<<<<

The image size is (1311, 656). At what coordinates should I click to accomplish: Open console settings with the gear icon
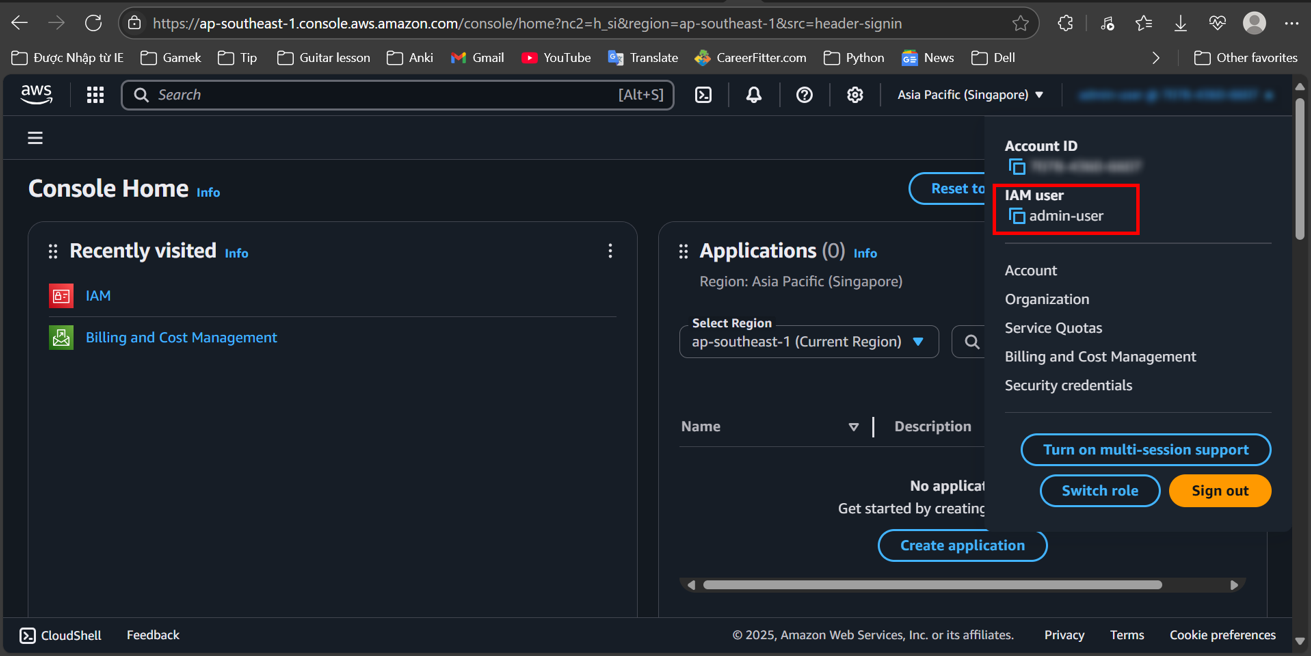coord(854,94)
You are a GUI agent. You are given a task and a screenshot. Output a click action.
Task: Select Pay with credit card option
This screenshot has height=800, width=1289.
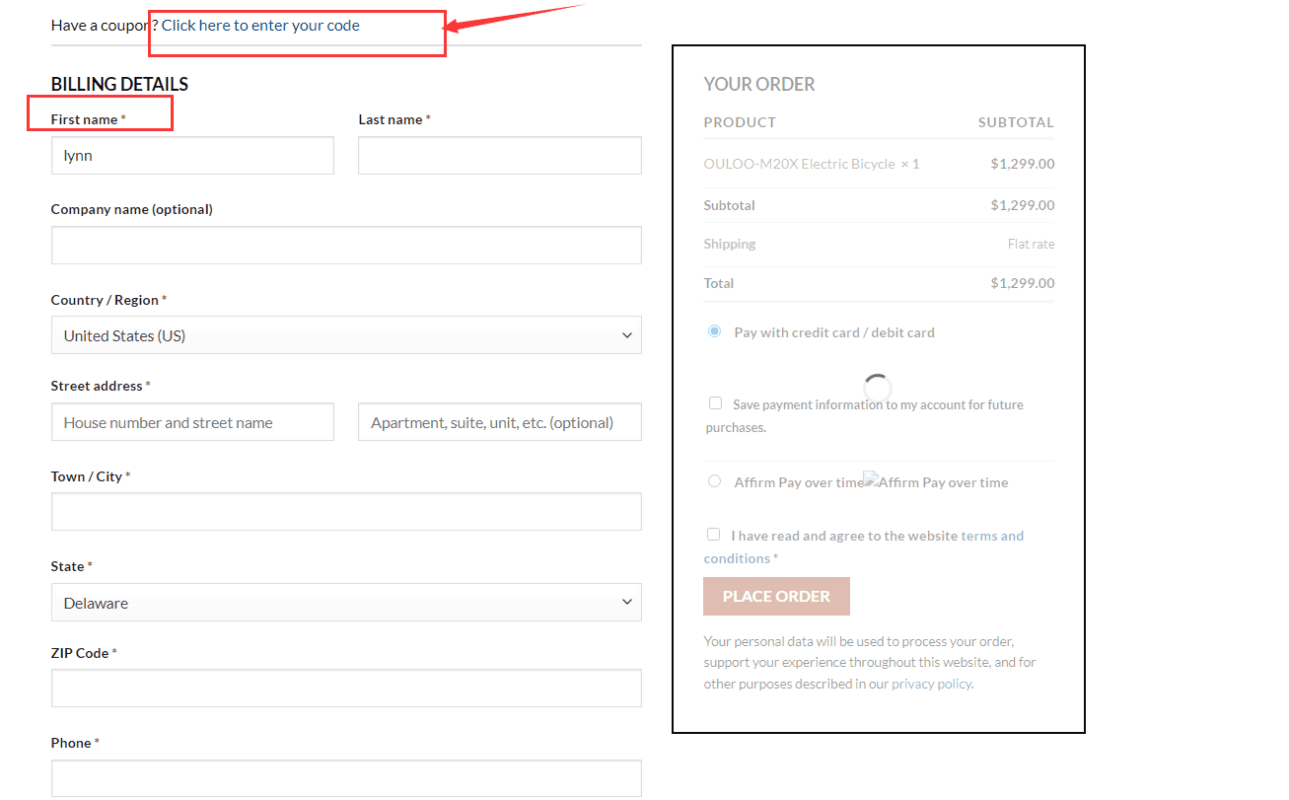click(714, 331)
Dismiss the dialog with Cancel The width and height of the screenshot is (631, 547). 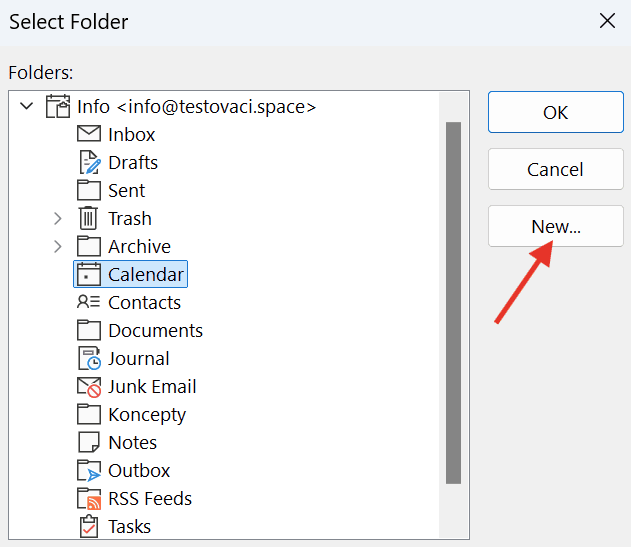click(556, 169)
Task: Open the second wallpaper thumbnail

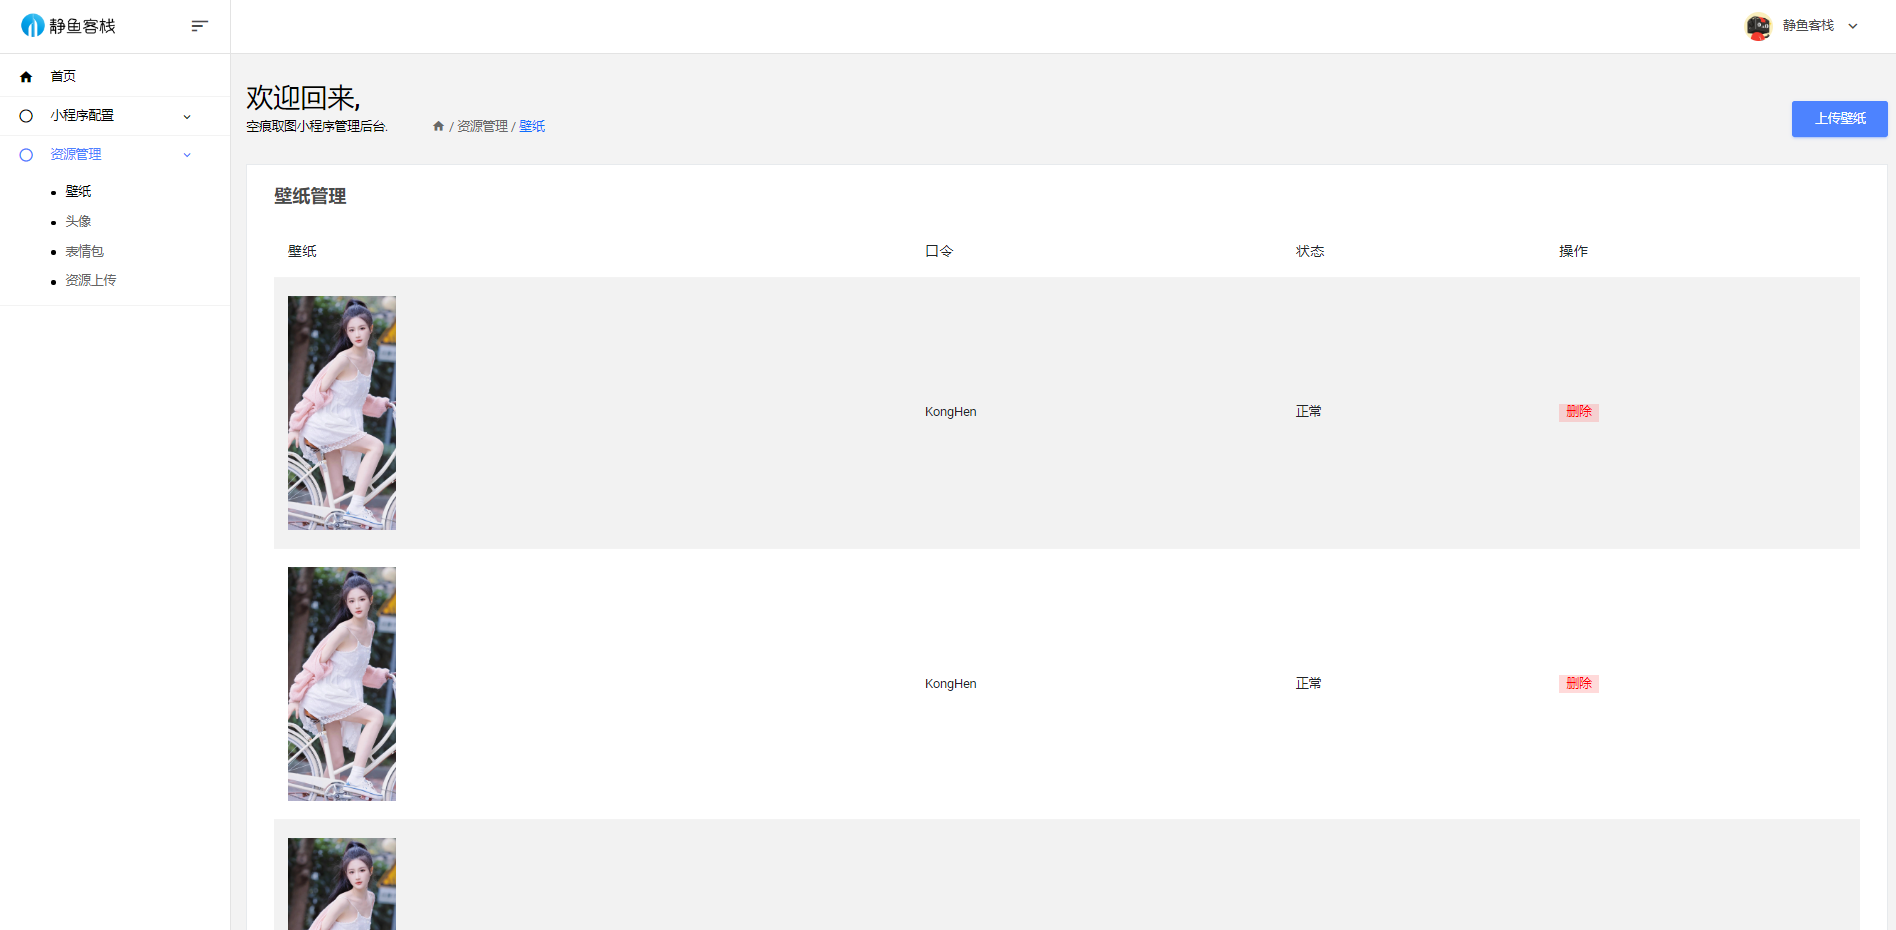Action: click(x=342, y=684)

>>>>

TASK BRIEF: Extract every line from the entries above that contains the word "Open".

RESPONSE BELOW:
The image size is (1311, 656). At what coordinates should I click to accomplish: Open console settings with the gear icon
Task: Open the second wallpaper thumbnail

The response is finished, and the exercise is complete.